As she dances? To your music?
Damn, boy! Is it mine? Just you wait and see.
Made of Wood
Now I want to tell you something
about what? I don’t know
how to speak in tongues. I try
to be honest. But the color
blue comes out first. What the hell
ain’t it about? Everything
worshipped—including stuffed monkeys—
leads to silence or ink drawings of stolen crutches.

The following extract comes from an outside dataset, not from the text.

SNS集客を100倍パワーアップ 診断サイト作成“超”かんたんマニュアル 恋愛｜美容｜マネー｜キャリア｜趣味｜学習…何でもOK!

The Last Daffodil, Or How to Become Famous Inside the Take No Heroes Hotel
The window
seat is the aisle
seat. It’s too damn small. Claustrophobia
can be triggered
at any moment. Am I
the only one
who heard you
expose that moment
a young woman jumps
off
a moving
merry-go-round
to change her life? An island known
for brass rings. But now it’s the back
of a larger jet, not
a bus. And the word
turbulence is a curse. Gravel
roads and potholes
in the sky over
Ohio and Wisconsin. No,
it must be the Great
Lakes. Each
and every one. And rivers
that flow too slowly
or not at all. You belted out
the question:
“Is it Mine?” There was nothing
there to be yours
yet. When there was,
you didn’t want it.
(Did I?) And then
it was gone. Name it. Go
ahead. Name.
It. I
dare you. And
I will not offer
suggestions. And
once named, you can
forget it—me. Yeah,
thought so. Descending
over the Mississippi, a landing
so smooth.
Daffodil
No matter how many transfers
I pluck off
the ground, she will never
kiss me
on the bus
again. Valid
for 2 ½ hours. Time’s
up. Dirt on the magnetic
strip. Invalid
for life. How lame
that I am still limping
after all these years. Again,
I forget
who she is—Daffodil
or some lesser lily
of the field. Face validity
will do. Fingerprints
everywhere. I do know she’s no longer
made of glass.
The Mats at Midway Tonight
I’m going to start
wearing a money
belt to pretend
I’m traveling
in a foreign
country. Wide enough
to hold
a passport
and a spleen
in case mine needs
to be removed.
I would keep it
so I could still vent.
No one will accuse me
of being passive
aggressive. Where am I
going tonight?
Saint Paul. You never know.
Will have to cross
the Mississippi, you know.
Maybe, you don’t.
Daffodil
Ambidextrous from
now on. There will be
awkward days. She’s too
in the groove. Do you
want to help her
realign her pelvis? Take
this broomstick. Start there. Don’t forget
to activate her
brand of narcissism
typically found in a meadow
hemming in woods she knows
only in daydreams.
Is it Mine? Yours? Theirs? (Or, a Text that Raises Questions of Ownership)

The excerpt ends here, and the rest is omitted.